Choosing the Right Approach
Both the naive sorting approach and the efficient linear time approach successfully convert an array into zig-zag fashion. However, the choice between them depends on the specific needs of your application:
-
Naive Approach (Sorting):
- Simpler to understand and implement, especially for beginners.
- Suitable for smaller arrays where the O(N*log(N)) time complexity is acceptable.
- Might be preferred when code readability and ease of maintenance are prioritized over absolute performance for moderately sized inputs.
-
Efficient Approach (Linear Time):
- Offers optimal time complexity of O(N), making it significantly faster for larger arrays.
- Slightly more intricate logic compared to the sorting approach.
- The preferred choice when performance is critical, especially when dealing with large datasets or in time-sensitive applications.

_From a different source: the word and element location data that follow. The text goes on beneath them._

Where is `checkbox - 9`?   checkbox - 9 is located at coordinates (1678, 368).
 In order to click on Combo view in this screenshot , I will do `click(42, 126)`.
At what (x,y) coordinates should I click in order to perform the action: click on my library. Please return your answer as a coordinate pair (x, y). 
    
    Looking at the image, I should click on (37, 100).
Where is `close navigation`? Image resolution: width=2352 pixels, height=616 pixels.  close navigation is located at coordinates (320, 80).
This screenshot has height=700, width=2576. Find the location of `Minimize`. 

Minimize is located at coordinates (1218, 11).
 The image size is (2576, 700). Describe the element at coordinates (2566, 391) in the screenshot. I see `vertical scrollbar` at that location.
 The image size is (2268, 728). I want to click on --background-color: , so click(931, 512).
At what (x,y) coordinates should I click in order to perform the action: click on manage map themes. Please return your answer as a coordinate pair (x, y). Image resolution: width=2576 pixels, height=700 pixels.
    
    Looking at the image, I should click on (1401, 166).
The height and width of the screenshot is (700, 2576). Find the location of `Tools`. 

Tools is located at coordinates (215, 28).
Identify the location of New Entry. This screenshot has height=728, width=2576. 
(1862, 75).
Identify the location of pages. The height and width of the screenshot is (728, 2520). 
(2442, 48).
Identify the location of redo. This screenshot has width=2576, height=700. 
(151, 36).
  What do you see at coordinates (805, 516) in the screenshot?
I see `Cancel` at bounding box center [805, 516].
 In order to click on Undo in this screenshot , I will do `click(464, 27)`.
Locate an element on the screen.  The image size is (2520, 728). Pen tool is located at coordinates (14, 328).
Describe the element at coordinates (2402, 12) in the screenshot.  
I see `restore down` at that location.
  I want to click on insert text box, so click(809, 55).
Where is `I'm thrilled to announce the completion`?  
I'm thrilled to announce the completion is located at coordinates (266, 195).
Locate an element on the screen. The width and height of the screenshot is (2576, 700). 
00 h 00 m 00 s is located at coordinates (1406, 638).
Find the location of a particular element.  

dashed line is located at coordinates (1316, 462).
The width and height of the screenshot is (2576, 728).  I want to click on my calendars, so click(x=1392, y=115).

In scenarios where performance is paramount or when working with large arrays, the linear time approach is undoubtedly the better option. However, for smaller arrays or situations where simplicity is favored, the sorting-based naive approach remains a viable and understandable solution to convert an array into zig-zag fashion.